Sample preparation needs vary.  15 micron spatial resolution.

Scanning Electron Microscope  (Conventional, FE-SEM, LV-SEM)

Micron to sub-micron sample morphology and topography information. Equipped with EDS (elemental analysis) capability.

Secondary and backscattered electrons are used to generate 3D- like, high resolution images.

Non-volatile solid for conventional SEM and FE-SEM.Solids/semi-solids for LV-SEM.

Magnification 50X to 200,000X.  5 nm resolution.

Rheology

Relate polymer structure to physical properties.

Stress measured as a function of strain rate, frequency and temperature.

Fluid or cured systems.

Interpretation of data from complex mixtures is often difficult.

Thermal analysis  (TGA, DSC, DMA, TMA, MDSC)

Oxidative and thermal stability.  Physical, chemical, dimensional changes detected.

Changes in weight or heat absorption by transitions are detected and measured.

Solids, Liquids.

Temp 130 - 2670°K. Pressure 10-5 to 700 Kpa.

Ion Analysis (IC,)

Cation and anion analysis

Liquid chromatography separation and quantitation of charged species (inorganic anions and cations, organic acids, etc).

Ionic materials.  Aqueous or extractable into water.

Useful for trace analysis (ppm – ppb).

Atomic Absorption Spectroscopy (AAS or FAAS)

Trace (hundreds of ppm to single digit ppm), quantitative elemental analysis for single elements.
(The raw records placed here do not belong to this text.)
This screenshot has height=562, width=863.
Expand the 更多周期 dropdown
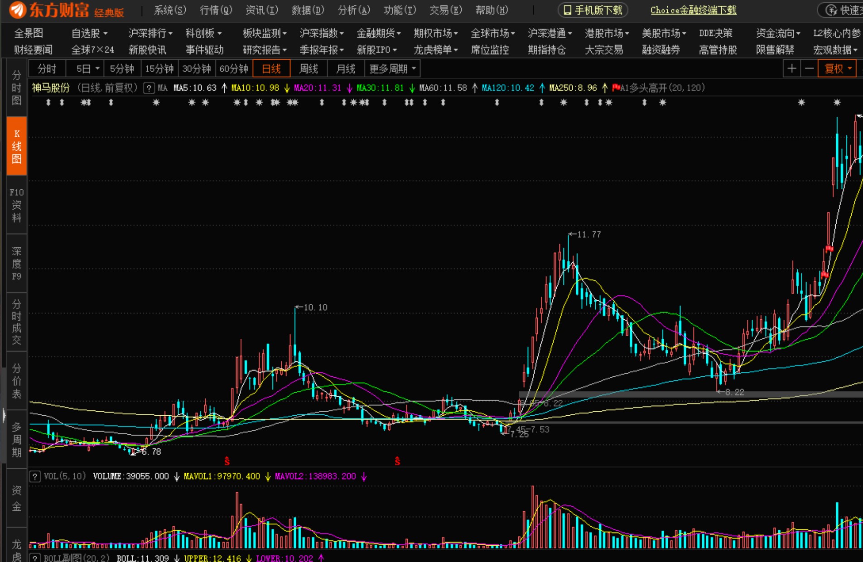(x=392, y=69)
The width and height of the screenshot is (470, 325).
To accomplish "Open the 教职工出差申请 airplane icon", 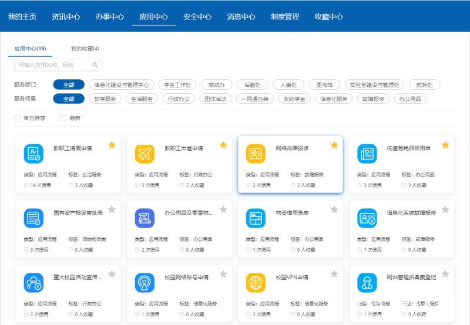I will click(145, 154).
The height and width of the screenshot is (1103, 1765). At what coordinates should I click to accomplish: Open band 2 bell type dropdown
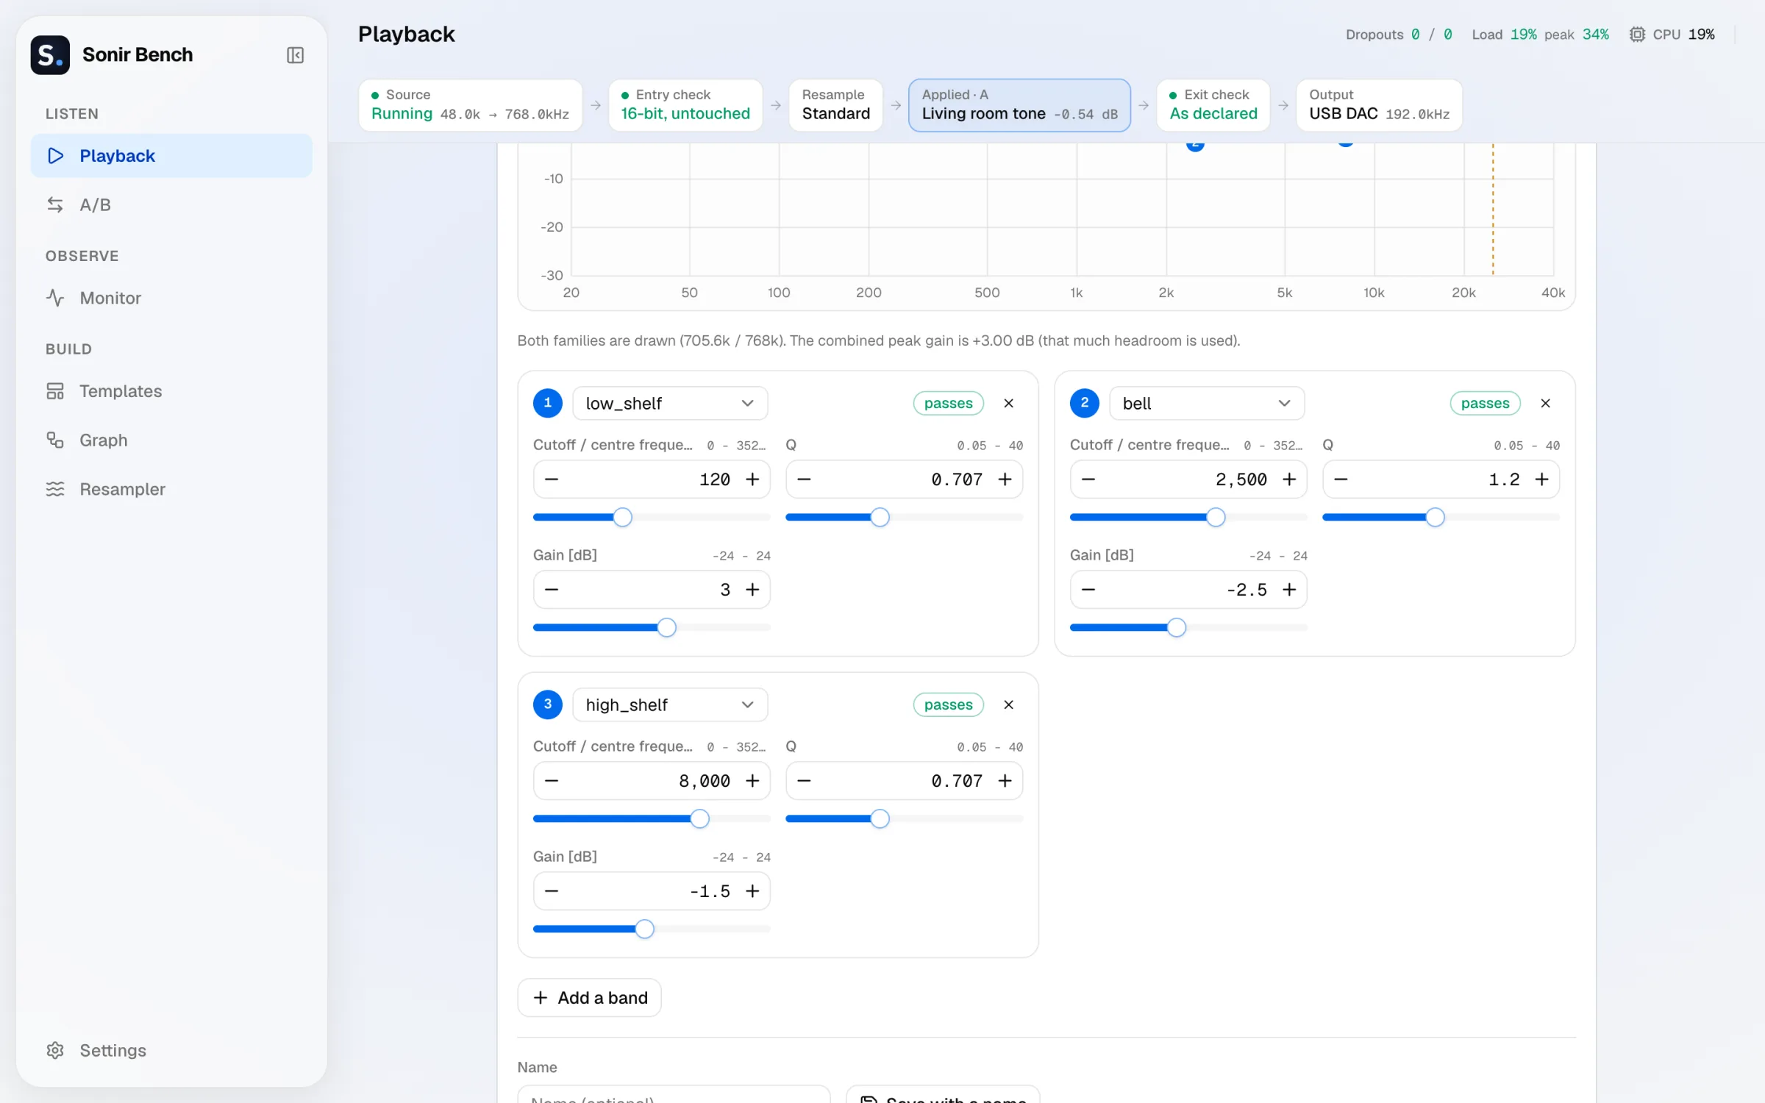click(x=1207, y=403)
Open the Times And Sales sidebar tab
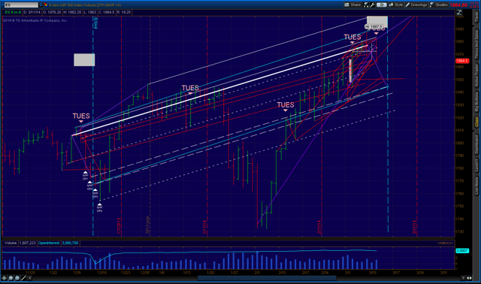This screenshot has height=284, width=481. (x=476, y=44)
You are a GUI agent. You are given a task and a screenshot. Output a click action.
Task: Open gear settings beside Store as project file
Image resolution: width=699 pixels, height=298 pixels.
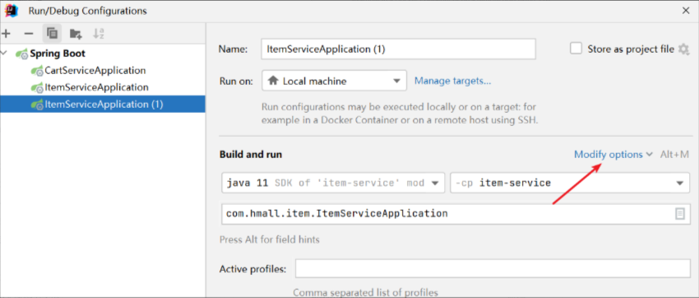coord(683,49)
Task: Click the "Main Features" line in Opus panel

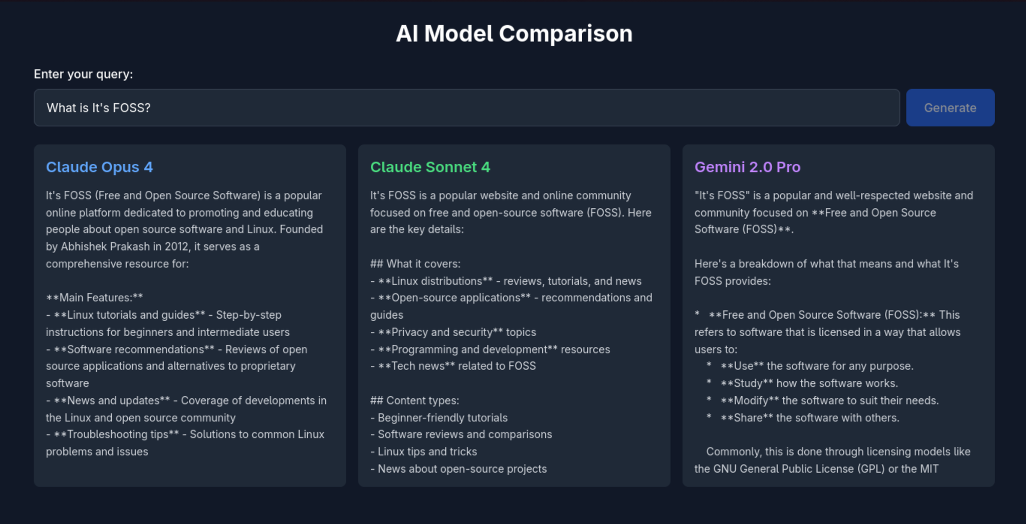Action: pos(94,298)
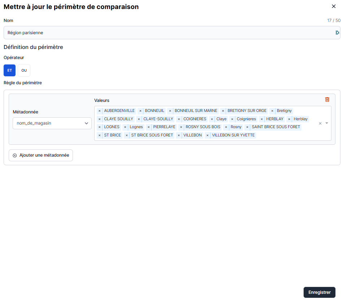
Task: Remove the AUBERGENVILLE value tag
Action: pyautogui.click(x=100, y=111)
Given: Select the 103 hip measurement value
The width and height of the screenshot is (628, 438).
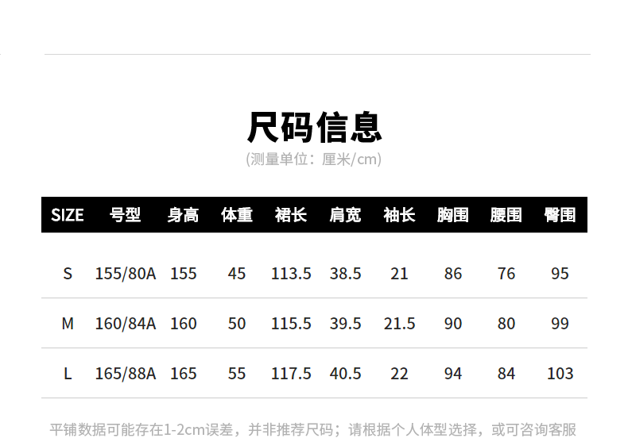Looking at the screenshot, I should click(560, 374).
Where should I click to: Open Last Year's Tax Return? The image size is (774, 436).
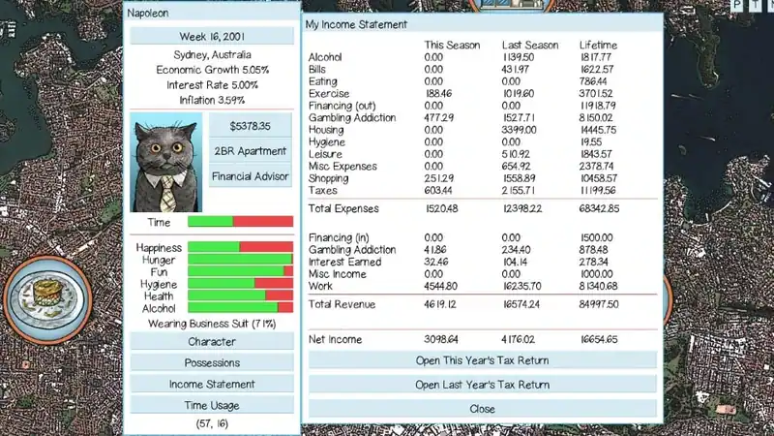482,385
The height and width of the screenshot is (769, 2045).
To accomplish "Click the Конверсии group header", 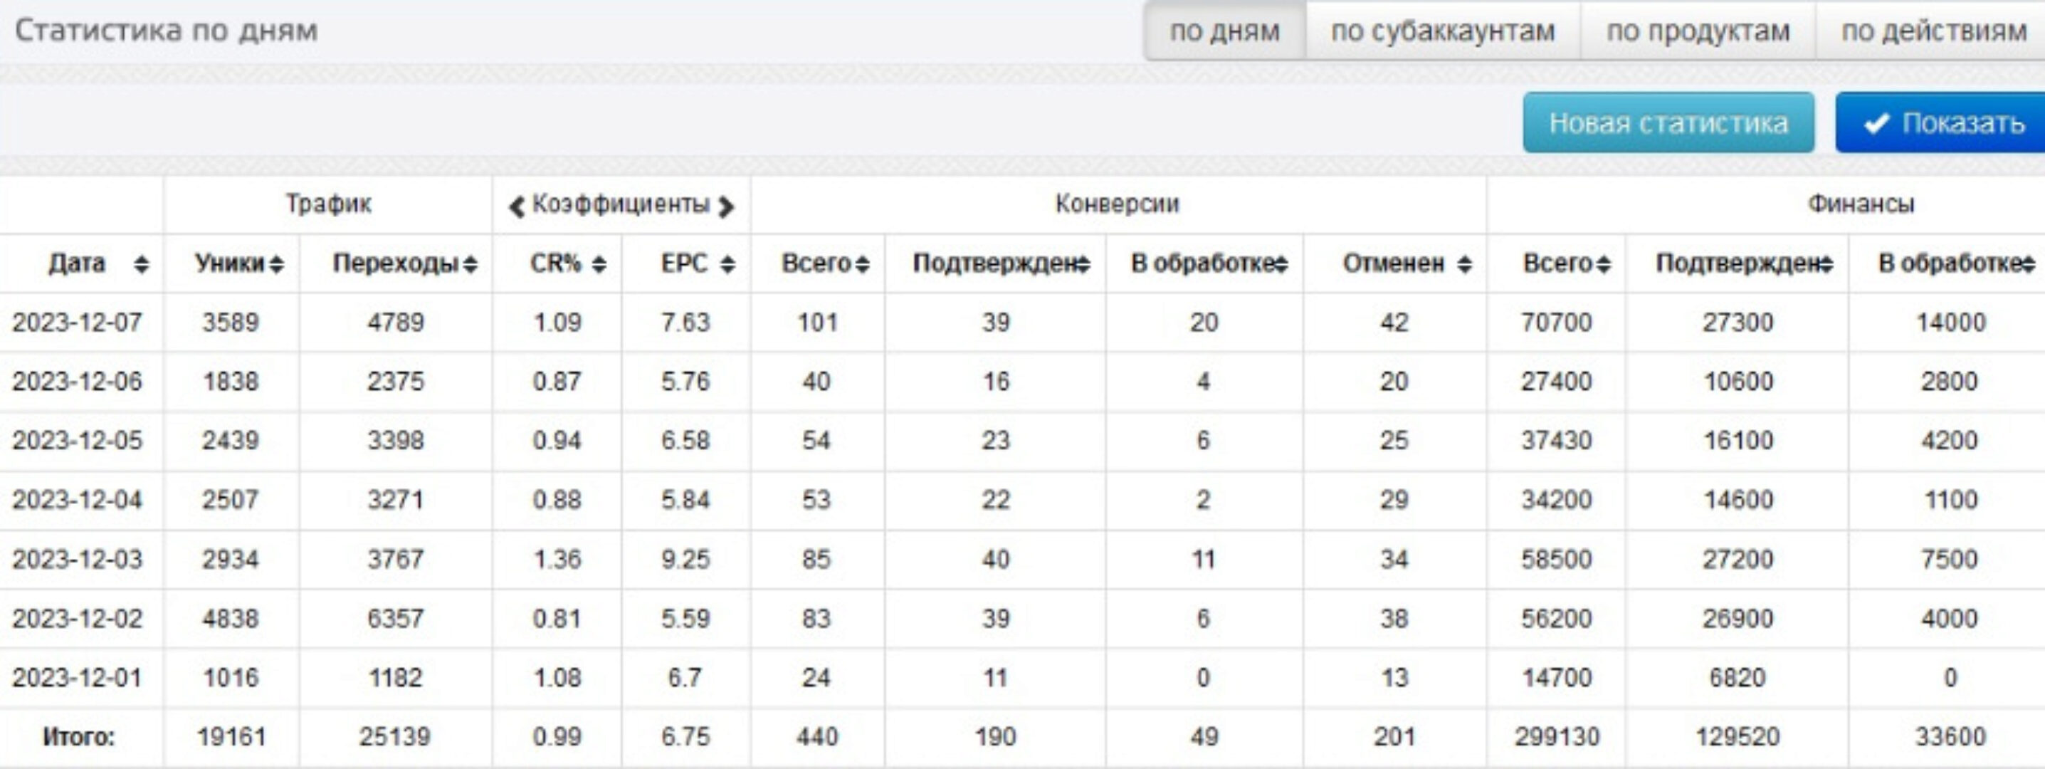I will [x=1117, y=204].
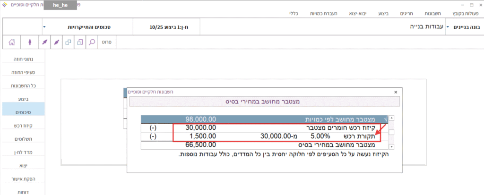Viewport: 484px width, 195px height.
Task: Click the home icon in the toolbar
Action: [11, 42]
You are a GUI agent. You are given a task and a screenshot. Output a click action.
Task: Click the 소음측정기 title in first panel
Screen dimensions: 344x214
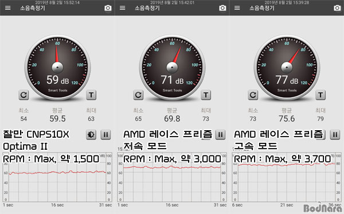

Sample is vaporized in flame forming ground state atoms which absorb light from an element lamp. Amount of absorption is measured.

Virtually any liquid or polymer that can be digested to a liquid or dissolved in a plasma sustainable solvent.

May require time consuming sample preparation (digestion).

Inductively Couple Plasma-Mass Spectrometry (ICP-MS, and HR-ICP-MS)

Ultra-trace detection (ppb, ppt and ppq), quantitative analysis of  most elements.

Liquid sample is ionized in argon plasma; resulting  ions are sorted and mass analyzed.

Virtually any liquid or polymer that can be digested to a liquid or dissolved in a plasma sustainable solvent.

May require time consuming sample preparation, (digestion).

Wavelength Dispersive X-ray Fluorescence(WDXRF)

Bulk qualitative and semi-quantitative analysis of elements of atomic no > 5 (B).

Sample irradiated with x-rays from a high-energy source. Characteristic x-rays are measured based on the wavelength of the emitted x-rays.

Solids and liquids.

Sub ppm to percent level detection capabilities (element dependent). Non-destructive technique.